◆ **What you should do**
Using the data below, return every line that holds the word "computer".

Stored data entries
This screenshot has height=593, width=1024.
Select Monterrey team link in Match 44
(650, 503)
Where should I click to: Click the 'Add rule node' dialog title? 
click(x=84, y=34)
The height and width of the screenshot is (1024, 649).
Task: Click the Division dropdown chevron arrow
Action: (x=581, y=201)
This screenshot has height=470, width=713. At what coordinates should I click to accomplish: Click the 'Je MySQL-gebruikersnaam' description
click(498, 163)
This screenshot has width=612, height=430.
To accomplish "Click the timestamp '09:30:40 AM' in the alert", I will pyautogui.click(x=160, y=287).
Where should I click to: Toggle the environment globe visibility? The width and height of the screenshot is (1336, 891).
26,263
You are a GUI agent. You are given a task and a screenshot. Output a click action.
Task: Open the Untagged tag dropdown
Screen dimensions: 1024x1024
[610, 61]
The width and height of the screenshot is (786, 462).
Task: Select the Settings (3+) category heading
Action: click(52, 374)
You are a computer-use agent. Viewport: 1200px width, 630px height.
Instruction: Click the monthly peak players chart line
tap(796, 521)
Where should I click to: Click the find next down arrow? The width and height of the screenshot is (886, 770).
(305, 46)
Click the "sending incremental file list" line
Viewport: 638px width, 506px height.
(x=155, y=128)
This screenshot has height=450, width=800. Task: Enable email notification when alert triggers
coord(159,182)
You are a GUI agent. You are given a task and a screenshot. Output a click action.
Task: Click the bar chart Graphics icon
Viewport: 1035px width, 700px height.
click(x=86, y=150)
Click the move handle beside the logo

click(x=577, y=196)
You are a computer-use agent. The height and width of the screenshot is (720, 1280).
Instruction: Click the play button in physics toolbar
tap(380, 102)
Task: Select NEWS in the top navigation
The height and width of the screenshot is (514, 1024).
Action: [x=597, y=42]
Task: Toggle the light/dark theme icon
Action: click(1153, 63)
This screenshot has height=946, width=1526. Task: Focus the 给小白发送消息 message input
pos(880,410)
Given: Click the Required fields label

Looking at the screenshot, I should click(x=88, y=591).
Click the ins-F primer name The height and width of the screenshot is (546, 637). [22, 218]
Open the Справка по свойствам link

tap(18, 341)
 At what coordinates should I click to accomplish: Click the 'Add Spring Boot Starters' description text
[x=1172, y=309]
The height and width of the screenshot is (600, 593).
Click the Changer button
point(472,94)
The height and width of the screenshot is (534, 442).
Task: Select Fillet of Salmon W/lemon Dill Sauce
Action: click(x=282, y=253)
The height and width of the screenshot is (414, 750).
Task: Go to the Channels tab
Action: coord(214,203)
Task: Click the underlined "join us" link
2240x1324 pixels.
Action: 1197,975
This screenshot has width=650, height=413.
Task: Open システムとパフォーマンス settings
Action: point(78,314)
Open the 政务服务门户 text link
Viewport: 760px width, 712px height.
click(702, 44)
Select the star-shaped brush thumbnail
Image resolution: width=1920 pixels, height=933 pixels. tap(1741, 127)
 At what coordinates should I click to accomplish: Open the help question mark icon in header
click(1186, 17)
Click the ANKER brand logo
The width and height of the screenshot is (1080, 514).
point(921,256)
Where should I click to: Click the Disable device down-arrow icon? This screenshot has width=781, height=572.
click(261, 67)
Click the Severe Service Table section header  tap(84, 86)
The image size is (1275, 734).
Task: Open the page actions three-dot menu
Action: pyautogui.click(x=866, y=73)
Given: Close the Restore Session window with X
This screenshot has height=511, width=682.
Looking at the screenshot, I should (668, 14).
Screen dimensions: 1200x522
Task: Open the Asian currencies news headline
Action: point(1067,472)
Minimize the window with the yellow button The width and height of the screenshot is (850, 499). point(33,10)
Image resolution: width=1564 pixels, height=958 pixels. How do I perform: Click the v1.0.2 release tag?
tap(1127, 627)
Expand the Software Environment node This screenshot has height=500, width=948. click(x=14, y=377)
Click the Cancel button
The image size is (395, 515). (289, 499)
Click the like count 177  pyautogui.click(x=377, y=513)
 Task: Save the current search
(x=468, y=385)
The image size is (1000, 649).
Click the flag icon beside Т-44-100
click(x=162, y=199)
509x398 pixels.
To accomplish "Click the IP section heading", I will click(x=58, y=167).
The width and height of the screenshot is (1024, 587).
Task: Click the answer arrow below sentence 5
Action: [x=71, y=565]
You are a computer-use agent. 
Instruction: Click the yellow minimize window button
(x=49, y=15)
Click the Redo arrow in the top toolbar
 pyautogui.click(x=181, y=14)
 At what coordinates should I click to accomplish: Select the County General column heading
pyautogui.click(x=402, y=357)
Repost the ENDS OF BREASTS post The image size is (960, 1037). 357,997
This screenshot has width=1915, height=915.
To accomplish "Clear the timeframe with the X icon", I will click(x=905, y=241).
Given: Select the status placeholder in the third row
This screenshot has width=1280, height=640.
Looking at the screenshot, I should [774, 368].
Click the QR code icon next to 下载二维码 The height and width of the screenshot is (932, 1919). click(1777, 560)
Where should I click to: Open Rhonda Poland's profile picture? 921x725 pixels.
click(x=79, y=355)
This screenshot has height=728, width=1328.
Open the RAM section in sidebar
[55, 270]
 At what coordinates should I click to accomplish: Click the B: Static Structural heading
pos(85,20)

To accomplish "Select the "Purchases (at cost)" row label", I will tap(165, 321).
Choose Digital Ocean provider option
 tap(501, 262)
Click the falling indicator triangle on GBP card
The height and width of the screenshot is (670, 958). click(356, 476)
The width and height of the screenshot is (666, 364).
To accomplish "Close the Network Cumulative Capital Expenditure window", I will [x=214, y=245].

◆ **Expected output**
You are a computer-use agent. Viewport: 1200px width, 630px height.
You are a computer-use agent. The height and width of the screenshot is (720, 1280).
You are a computer-use agent. 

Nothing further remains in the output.